▸ **Data records**:

***

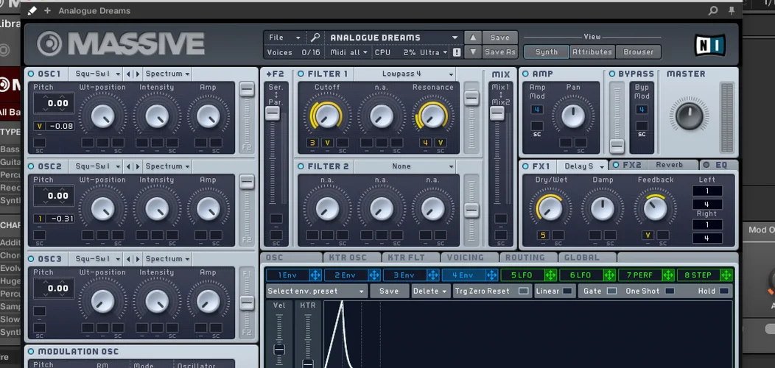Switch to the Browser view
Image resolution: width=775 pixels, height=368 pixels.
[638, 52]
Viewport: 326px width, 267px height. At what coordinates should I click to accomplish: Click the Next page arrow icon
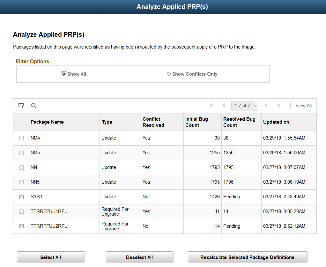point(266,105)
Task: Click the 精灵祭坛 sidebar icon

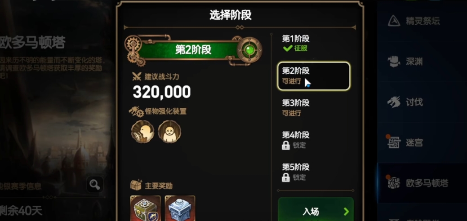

***

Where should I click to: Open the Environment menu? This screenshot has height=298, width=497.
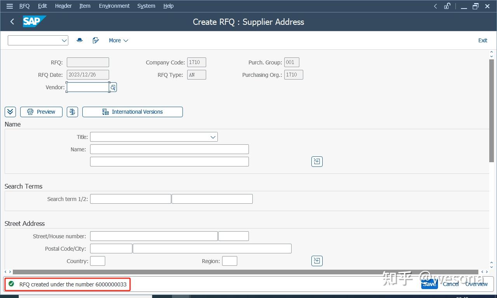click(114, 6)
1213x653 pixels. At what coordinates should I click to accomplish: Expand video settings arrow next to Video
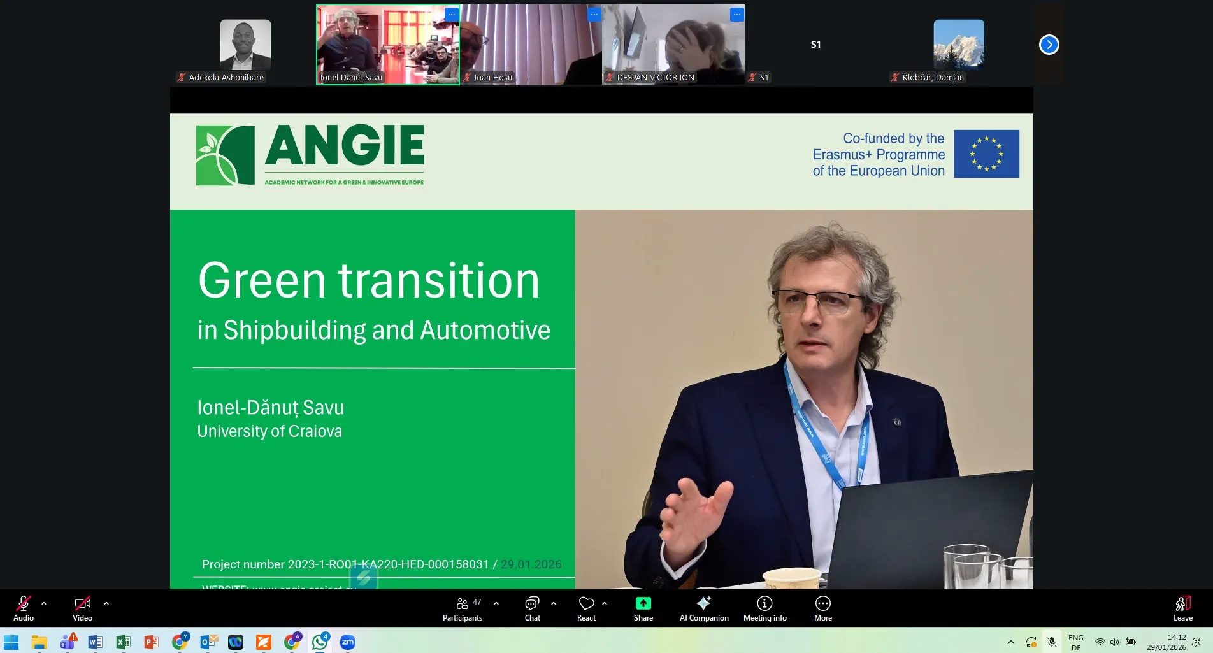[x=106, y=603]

***

Print, word for word, the lines above that run from the line containing "Viewport: 326px width, 267px" to the line containing "Task: Click the 精灵祭坛 sidebar icon", both included. Keep the pictures out.

▸ **Problem solution**:
Viewport: 326px width, 267px height. At what coordinates should I click to accomplish: Click the Next page arrow icon
point(266,105)
Task: Click the 精灵祭坛 sidebar icon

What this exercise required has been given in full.